Entonces bajó la mirada, como si esa confesión la desbordara.
Ximena no entendía aún los nombres. Ni los motivos. No sabía qué significaba tener un amante, ni cómo se rompe un matrimonio sin un solo grito. Solo sintió que algo invisible había cambiado para siempre. El cuaderno en su regazo dejó de importar. El dibujo quedó a medias. Y aunque no lloró esa noche, años después entendería que algo dentro de ella se torció en silencio, como una rama que ya no volvería a crecer recta. Que el frío que se instaló en su casa ese día, también se quedó a vivir en su forma de amar, de callar, de resistir.
Allí empezó esta historia.
No con una tragedia repentina. Sino con pequeñas grietas invisibles. Con una niña que observa. Con una madre que resiste, elegante y entera por fuera, pero desgastada por dentro. Con un padre que ordena, metódico, ausente, siempre al mando pero nunca presente. Con un silencio que se instala y ya no se va.
Porque Sueños Blancos no es una historia de héroes. Ni de certezas. Es una historia de fracturas. De secretos que nunca debieron enterrarse. De heridas que se heredan.

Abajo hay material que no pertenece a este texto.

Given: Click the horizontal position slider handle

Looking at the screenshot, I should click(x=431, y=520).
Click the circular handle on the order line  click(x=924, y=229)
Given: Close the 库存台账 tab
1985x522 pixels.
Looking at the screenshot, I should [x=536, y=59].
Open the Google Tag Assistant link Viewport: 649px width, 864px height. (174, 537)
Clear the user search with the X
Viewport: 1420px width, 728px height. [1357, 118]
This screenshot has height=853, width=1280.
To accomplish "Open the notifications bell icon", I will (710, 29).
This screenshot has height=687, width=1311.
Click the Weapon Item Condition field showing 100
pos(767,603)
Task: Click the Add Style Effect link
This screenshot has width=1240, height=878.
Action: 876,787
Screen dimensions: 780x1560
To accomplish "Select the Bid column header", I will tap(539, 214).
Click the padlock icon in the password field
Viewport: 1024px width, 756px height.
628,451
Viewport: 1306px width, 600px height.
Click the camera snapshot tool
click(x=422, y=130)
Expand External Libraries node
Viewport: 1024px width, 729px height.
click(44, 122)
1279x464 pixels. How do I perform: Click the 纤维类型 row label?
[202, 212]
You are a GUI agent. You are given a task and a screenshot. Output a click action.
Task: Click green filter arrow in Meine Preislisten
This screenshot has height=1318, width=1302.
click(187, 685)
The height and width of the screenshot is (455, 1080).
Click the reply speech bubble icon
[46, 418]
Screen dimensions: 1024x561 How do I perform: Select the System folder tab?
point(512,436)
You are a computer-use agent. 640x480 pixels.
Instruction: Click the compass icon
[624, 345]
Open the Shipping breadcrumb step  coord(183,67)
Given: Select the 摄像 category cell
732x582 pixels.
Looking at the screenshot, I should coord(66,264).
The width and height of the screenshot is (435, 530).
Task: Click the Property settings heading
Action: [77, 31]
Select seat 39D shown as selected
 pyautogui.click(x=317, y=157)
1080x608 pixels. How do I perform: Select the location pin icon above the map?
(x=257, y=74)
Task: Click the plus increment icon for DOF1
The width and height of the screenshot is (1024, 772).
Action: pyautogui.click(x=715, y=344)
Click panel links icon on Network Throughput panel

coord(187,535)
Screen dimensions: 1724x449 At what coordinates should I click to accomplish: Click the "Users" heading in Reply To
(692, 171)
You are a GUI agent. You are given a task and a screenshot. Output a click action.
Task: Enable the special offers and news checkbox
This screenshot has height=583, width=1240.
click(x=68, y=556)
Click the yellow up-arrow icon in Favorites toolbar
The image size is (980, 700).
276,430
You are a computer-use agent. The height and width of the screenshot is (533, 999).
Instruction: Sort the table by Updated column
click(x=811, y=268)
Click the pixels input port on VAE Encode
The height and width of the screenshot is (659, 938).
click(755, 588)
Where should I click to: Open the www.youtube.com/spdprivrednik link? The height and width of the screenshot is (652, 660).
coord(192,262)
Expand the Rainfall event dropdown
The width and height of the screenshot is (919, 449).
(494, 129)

Es la memoria compartida de un grupo de amigos que creyó ser invencible… hasta que el pasado volvió con nombre propio y el silencio se convirtió en arma.
La historia de Ximena, de Hernán y Malvina, es solo el principio. Una grieta de origen, una herida que marcará mucho más de lo que parece. Pero lo que realmente importa —lo que sostendrá esta historia hasta el final— es el lazo entre ocho amigos, las decisiones que tomaron, las que evitaron y aquellas que aún les pesan.
Ellos son el verdadero centro de esta historia. Todo lo demás… es apenas el temblor antes del derrumbe.
Porque esta no es una historia más de amistad. Es una historia sobre las cicatrices que se comparten. Sobre lo que se dice entre líneas y lo que se oculta por miedo. Sobre esos vínculos que nos marcan antes de que aprendamos siquiera a defendernos del mundo.
Ximena, Julio, Jackie, Marco, Alejandra, Joaquín, Patricia y David.
Ocho nombres que vas a conocer. Ocho pasados que caminaron en la sombra antes de encontrarse. Ocho caminos que no fueron fáciles, pero que se cruzaron justo a tiempo para salvarse —o para perderse juntos.
Amistades que crecieron como raíces entrecruzadas: fuertes, profundas, pero también vulnerables. Ese grupo fue su refugio en la infancia, su fuerza en la adolescencia, su brújula en los años inciertos. Y aunque la vida los dispersó, fue en ese vínculo donde dejaron partes de sí mismos que nunca recuperaron.
Cada uno libró sus propias batallas mucho antes de conocerse. Venían de casas distintas, de vacíos distintos, de dolores que aprendieron a callar de formas distintas. La historia no comienza con el reencuentro. Comienza en la infancia herida de cada uno. En las promesas que hicieron sin saber lo difícil que sería cumplirlas.